WHAT THE TASK ASKS. The answer is a stretch of the material below, returned exactly: the line containing "Given: Collapse the Base surface group", the line containing "Reply to teagenthorley's", and all lines between.

PROVIDED RECORDS below:

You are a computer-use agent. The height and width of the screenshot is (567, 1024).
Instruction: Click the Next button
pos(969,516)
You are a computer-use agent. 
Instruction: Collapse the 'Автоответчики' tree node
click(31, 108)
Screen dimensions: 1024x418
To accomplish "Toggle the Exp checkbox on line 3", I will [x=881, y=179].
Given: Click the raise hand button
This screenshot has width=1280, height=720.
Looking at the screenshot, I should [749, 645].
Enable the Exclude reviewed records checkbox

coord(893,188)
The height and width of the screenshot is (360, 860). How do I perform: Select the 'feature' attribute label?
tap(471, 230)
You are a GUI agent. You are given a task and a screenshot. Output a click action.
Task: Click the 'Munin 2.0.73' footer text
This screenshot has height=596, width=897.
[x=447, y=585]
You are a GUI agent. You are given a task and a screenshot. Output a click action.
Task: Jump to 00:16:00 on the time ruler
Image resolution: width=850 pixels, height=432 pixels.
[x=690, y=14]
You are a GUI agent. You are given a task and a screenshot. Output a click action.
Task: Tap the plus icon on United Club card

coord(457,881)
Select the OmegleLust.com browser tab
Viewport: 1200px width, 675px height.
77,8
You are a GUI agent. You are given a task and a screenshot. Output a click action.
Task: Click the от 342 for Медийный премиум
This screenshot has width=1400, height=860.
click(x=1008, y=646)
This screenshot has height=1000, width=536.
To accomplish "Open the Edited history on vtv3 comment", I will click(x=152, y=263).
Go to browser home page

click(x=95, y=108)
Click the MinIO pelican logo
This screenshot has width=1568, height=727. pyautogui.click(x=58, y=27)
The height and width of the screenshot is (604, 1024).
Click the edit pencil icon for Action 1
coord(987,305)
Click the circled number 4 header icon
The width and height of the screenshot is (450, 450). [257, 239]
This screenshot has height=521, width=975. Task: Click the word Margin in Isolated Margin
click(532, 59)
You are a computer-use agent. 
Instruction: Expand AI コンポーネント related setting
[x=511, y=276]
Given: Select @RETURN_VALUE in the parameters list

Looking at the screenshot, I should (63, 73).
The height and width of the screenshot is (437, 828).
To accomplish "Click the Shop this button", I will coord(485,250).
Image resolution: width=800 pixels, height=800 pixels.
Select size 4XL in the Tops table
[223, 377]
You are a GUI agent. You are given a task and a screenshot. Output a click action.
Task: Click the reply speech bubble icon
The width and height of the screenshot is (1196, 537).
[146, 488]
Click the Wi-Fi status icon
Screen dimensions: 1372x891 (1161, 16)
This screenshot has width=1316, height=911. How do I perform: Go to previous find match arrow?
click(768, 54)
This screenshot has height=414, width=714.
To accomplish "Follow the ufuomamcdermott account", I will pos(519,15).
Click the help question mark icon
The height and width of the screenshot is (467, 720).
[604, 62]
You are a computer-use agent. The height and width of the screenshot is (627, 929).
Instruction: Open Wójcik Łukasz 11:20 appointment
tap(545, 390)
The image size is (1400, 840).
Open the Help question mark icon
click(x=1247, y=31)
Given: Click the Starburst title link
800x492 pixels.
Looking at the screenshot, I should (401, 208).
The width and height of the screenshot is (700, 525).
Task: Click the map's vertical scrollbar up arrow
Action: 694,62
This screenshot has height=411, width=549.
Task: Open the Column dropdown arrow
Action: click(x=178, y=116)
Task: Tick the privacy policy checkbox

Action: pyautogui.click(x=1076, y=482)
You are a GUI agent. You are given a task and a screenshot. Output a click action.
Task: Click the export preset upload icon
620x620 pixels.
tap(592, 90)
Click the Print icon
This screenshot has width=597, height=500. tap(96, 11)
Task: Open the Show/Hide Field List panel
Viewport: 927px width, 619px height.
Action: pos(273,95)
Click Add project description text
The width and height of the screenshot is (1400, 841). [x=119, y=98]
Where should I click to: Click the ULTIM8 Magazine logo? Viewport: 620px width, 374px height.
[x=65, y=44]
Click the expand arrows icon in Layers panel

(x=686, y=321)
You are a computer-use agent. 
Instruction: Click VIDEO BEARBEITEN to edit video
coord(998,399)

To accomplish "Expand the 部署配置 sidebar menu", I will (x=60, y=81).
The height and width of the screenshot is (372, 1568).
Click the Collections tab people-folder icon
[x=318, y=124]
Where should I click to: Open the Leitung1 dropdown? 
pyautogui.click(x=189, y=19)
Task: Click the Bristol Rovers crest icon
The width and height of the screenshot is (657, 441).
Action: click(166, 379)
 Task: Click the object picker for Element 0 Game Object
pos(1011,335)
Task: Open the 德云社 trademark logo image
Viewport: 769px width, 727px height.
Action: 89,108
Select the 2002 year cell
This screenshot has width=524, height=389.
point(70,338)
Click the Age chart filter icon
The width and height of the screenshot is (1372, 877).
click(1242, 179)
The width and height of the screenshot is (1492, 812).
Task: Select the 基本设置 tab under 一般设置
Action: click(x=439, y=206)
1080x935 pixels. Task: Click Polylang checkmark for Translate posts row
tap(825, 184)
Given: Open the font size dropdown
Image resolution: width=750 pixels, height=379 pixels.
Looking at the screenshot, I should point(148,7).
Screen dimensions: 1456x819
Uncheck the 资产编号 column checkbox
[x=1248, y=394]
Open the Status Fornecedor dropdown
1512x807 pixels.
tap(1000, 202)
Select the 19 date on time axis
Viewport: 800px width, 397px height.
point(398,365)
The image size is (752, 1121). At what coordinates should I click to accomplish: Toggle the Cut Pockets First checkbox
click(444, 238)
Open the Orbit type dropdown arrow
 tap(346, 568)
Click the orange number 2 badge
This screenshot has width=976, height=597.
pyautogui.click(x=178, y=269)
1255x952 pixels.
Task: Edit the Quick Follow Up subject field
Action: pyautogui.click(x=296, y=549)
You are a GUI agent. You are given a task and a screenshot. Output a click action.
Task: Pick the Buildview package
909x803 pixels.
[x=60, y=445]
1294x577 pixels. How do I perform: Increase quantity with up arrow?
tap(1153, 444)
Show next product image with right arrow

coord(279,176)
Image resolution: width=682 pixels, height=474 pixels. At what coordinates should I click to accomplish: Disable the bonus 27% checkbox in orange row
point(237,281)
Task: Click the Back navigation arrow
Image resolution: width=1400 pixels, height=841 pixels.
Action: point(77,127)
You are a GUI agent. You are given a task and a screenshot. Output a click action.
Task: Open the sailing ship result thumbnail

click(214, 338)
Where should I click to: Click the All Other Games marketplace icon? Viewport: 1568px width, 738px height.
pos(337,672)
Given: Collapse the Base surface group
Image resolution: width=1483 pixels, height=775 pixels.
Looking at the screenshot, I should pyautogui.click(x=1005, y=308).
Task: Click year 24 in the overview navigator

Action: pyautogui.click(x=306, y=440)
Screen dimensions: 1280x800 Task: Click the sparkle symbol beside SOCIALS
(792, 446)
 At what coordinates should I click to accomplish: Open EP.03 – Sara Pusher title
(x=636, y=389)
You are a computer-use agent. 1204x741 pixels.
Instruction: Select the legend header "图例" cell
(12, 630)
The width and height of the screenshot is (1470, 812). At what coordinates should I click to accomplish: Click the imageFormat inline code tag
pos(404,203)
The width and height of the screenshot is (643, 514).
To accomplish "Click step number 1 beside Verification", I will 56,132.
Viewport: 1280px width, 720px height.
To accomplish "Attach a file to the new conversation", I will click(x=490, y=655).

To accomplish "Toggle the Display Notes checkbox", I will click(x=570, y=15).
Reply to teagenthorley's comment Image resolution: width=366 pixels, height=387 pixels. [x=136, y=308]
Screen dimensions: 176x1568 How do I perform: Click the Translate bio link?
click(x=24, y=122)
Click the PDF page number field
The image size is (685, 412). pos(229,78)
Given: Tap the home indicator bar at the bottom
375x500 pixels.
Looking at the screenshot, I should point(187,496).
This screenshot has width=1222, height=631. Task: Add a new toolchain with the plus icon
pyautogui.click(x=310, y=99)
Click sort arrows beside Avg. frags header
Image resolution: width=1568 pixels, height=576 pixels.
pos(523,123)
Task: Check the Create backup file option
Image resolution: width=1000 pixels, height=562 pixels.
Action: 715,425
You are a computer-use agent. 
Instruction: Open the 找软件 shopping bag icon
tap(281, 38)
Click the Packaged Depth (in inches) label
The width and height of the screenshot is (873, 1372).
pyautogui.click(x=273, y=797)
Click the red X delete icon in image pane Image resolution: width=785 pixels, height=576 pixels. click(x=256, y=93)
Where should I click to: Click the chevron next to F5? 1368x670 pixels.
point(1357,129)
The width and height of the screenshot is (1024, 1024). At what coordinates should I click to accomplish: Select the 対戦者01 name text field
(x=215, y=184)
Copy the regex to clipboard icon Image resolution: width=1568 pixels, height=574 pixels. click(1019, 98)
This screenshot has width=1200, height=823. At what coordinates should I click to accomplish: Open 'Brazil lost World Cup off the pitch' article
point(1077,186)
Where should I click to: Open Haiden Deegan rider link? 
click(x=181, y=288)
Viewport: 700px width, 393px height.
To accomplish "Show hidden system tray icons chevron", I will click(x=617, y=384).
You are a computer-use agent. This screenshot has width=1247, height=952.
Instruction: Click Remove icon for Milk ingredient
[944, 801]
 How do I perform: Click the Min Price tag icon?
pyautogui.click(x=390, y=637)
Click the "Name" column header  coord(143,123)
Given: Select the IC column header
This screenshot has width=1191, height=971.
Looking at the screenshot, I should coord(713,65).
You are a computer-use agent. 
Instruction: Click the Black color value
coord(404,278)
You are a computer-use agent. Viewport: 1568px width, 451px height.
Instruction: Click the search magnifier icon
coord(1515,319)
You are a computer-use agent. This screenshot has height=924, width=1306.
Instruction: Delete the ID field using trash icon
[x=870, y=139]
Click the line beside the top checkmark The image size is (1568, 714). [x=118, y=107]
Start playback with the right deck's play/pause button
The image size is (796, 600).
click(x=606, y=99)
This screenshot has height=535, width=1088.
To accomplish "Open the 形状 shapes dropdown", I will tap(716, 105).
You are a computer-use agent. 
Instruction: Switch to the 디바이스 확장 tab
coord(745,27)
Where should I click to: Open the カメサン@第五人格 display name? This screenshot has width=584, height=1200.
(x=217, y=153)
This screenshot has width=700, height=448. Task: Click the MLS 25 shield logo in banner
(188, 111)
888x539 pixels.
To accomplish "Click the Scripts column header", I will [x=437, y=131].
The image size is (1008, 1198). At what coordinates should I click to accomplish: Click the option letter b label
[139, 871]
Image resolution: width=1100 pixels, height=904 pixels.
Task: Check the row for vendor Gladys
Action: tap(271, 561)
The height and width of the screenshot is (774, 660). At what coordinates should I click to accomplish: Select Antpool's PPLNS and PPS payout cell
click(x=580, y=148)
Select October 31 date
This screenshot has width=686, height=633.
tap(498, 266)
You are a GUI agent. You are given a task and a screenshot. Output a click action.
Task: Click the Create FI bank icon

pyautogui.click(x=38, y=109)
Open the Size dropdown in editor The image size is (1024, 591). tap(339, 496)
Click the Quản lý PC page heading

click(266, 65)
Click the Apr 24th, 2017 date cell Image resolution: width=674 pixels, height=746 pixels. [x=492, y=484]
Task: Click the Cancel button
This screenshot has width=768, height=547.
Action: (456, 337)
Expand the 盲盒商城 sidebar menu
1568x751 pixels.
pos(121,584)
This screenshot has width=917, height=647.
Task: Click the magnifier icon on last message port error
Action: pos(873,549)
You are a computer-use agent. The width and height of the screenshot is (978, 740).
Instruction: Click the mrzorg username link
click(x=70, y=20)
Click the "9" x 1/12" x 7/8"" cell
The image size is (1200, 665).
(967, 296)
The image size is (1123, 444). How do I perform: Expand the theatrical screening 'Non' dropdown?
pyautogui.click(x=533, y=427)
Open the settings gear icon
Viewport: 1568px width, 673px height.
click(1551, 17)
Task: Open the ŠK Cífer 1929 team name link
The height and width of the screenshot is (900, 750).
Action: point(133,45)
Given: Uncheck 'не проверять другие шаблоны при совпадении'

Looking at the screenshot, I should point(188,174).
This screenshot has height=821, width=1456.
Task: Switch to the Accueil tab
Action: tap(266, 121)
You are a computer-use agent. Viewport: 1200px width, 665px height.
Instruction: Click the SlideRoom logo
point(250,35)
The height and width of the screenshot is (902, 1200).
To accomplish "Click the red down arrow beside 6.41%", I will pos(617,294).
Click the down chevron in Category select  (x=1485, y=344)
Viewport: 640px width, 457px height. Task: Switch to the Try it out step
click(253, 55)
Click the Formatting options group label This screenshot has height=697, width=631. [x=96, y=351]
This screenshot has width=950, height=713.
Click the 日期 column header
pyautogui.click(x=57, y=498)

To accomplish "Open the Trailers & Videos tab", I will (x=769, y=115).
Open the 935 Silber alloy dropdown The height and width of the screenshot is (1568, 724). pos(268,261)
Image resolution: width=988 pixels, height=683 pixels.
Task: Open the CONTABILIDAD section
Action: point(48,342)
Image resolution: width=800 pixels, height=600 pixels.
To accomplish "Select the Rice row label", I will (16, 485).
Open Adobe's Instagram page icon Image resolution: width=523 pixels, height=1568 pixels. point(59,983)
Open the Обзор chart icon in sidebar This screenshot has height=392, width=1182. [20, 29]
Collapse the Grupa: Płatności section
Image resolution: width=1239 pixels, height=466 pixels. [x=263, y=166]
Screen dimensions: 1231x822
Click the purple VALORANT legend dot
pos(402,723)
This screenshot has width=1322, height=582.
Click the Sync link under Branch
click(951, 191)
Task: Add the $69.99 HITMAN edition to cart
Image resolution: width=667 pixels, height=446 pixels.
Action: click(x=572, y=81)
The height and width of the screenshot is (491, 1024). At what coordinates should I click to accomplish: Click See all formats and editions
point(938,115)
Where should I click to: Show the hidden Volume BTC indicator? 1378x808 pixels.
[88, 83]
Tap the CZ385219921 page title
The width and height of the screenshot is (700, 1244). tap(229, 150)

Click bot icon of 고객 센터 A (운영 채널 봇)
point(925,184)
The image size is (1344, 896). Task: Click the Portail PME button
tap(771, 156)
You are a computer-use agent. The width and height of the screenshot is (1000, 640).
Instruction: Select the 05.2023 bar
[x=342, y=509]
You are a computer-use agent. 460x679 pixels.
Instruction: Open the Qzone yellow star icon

End of PROVIDED RECORDS.

RESULT OF THIS TASK.
Given: Collapse the Base surface group
Image resolution: width=1483 pixels, height=775 pixels.
Looking at the screenshot, I should pyautogui.click(x=1005, y=308).
Task: Click year 24 in the overview navigator

Action: pyautogui.click(x=306, y=440)
Screen dimensions: 1280x800 Task: Click the sparkle symbol beside SOCIALS
(792, 446)
 At what coordinates should I click to accomplish: Open EP.03 – Sara Pusher title
(x=636, y=389)
You are a computer-use agent. 1204x741 pixels.
Instruction: Select the legend header "图例" cell
(12, 630)
The width and height of the screenshot is (1470, 812). At what coordinates should I click to accomplish: Click the imageFormat inline code tag
pos(404,203)
The width and height of the screenshot is (643, 514).
To accomplish "Click step number 1 beside Verification", I will 56,132.
Viewport: 1280px width, 720px height.
To accomplish "Attach a file to the new conversation", I will click(x=490, y=655).

To accomplish "Toggle the Display Notes checkbox", I will click(x=570, y=15).
Reply to teagenthorley's comment Image resolution: width=366 pixels, height=387 pixels. [x=136, y=308]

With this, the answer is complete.